» **WORK REQUEST 1**
Answer these questions from the excessive pricing passage, one answer per line, marked the same way:
(a) When talks over access to an essential facility break down, by what means did the CA say the problems might be more satisfactorily resolved?
(b) What is the central concept in excessive and unfair pricing cases?
(c) How did the CA describe the argument that cost+ should be the competitive price?
» **WORK REQUEST 2**
Write the next part of the excessive pricing passage, starting right after its final sentence.

» **TEXT SEGMENT**
++++++++++++++++++++

The CA (Mummery, Sedley and Lloyd LJJ) started by acknowledging that the case presented factual an legal questions that were regarded as very difficult even by specialist lawyers and economists. Consequently, it noted, when negotiations break down between parties about access to an essential facility, the problems might be more satisfactorily resolved "by arbitration or by a specialist body with appropriate expertise and flexible powers".

Excessive pricing

The CA started its analysis with the leading case at Community level, United Brands, which, it cautioned, should not be read too literally, but should be read and applied with care. The CA derived four principles from this case (paragraphs 114-119):

The case raises two different questions namely: 

  • whether the difference between costs actually incurred and the price actually charged is excessive; and 
  • if the answer to (a) is yes, has a price been imposed which is either unfair in itself or when compared with competing products

The central concept in excessive and unfair pricing cases is not the cost of producing the product or the profits made by selling it, but rather the economic value of the product supplied. A price would only be excessive if it bore no reasonable relation to this economic value.

The ECJ did not rule that economic value should always be calculated on the basis of cost+; it merely gave this measure as one example of the basis for assessing excessiveness.

The law on abuse of dominance is about distortion of competition and safeguarding the interests of consumers, and not a prohibition on making "excess profits" by selling at a price higher than cost+.

As regards which costs should be taken into account, BHB argued that pre-race data was not a "standalone product", but a secondary product of British racing generally; it was therefore justified to attribute to the costs of pre-race data some of the costs of ensuring the quality and integrity – and hence value – of British racing, rather than simply the costs of maintaining the database. The CA accepted this submission and held that it would be "too restrictive" to take account only of direct costs of the database (paragraphs 174 and 181); this clearly leaves scope for some allocation of fixed and common costs.

In distinguishing the two limbs of the test in United Brands, the CA accepts that a price might be "excessive" without being "unfair" (and therefore abusive). The necessary element of "unfairness" would only be present if the excessive price had the result of restricting or distorting competition, which it did not do in this case.

The most important findings of the CA are in respect of economic value (paragraphs 203-218). On this subject the CA found itself in sympathy with BHB's argument that economic value looks to the demand side, rather than only to the supply side, i.e. economic value means value to the customer, not cost to the seller. The CA concluded that "There is nothing in the Article [82] or its jurisprudence to suggest that the index of abuse is the extent of departure from the cost+ criterion". It described the argument that cost+ should be the competitive price and pricing above would be excessive as "at best a rule of thumb" and recognised that even in a hypothetically competitive market, rates of profit may be above or below cost+. Hence, it found, "exceeding cost+ is a necessary, but in no way a sufficient, test of abuse of a dominant position".

This did not amount to carte blanche to dominant undertakings to charge whatever price the market would reasonably bear. But the threshold above which a given price would become abusive, would not be a cost+ measure, but rather the level at which the ability of customers to compete would be compromised (in this instance the CA found that there was no evidence that ATR's ability to compete would be compromised). The CA found that there was "no single methodology or litmus test of abuse: the court has a choice of methods, but not an unlimited one.

++++++++++++++++++++

» **COLLECTED DATA**
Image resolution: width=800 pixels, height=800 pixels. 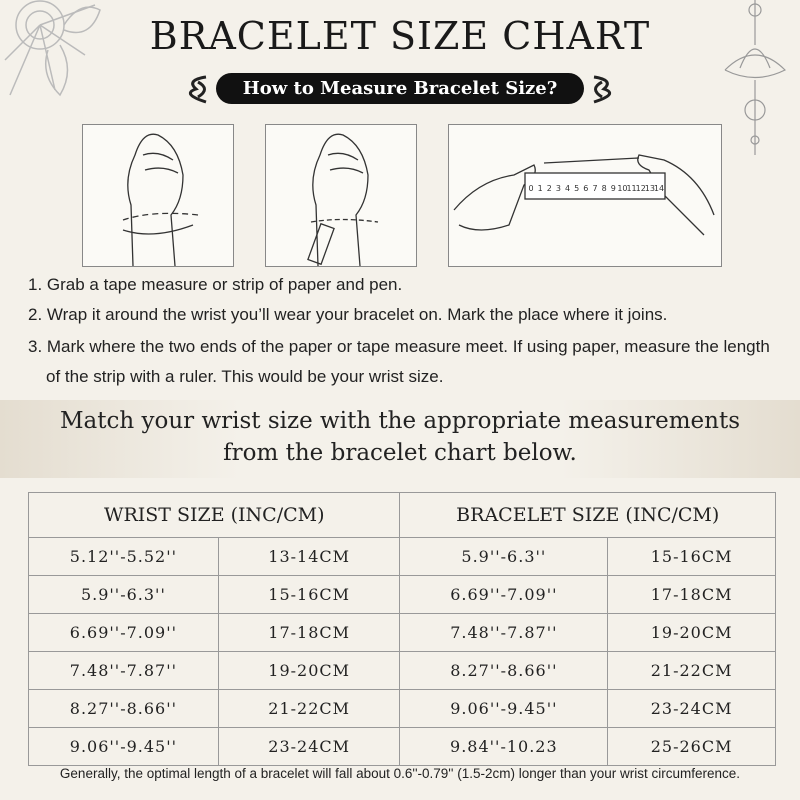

++++++++++++++++++++

» **RESPONSE 1**
(a) By arbitration or by a specialist body with appropriate expertise and flexible powers.
(b) The economic value of the product supplied.
(c) As "at best a rule of thumb".

» **RESPONSE 2**
One of the critical features of this case was that it was effectively a dispute about rent-sharing: ATR derives profits from the use of the pre-race data in products it supplies to bookmakers and others outside the UK and Ireland and the dispute was about the proportion in which these profits should be shared between ATR and BHB. The dispute had no bearing on the price that would ultimately be paid by customers of ATR. In this context, the CA reiterated the principle that Article 82 seeks the protection of competition and consumers, and not of competitors

The CA postulated a hypothetical example of a monopoly producer that supplies a supermarket at a price equal to cost+, only to find that the supermarket applies a mark-up of 500%. In those circumstances, the CA accepted BHB's analysis that the supermarket will have established the economic value of the product and it would be legitimate for the monopolist to try and secure as much as possible of the final price to consumers. The CA continued in colourful language

"We appreciate that this theoretical answer leaves the realistic possibility of a monopoly supplier not quite killing the goose that lays the golden eggs, but coming close to throttling her. We do not exclude the possibility that this could be held to be abusive, not least because of its potential impact on the consumer. But Article 82, as we said earlier, is not a general provision for the regulation of prices. It seeks to prevent the abuse of dominant market positions with the object of protecting and promoting competition. The evidence and findings here do not show ATR's competitiveness to have been, or to be at risk of being, materially compromised by the terms of the arrangements with or specified by BHB."

Discriminatory pricing

In addition to the complaint of excessive pricing, ATR also complained of discriminatory pricing by BHB. The discrimination alleged consisted in BHB seeking to secure 50% of ATR's net revenue as the price for the pre-race data, while supplying the same data to a competitor at a lower revenue share of 30%.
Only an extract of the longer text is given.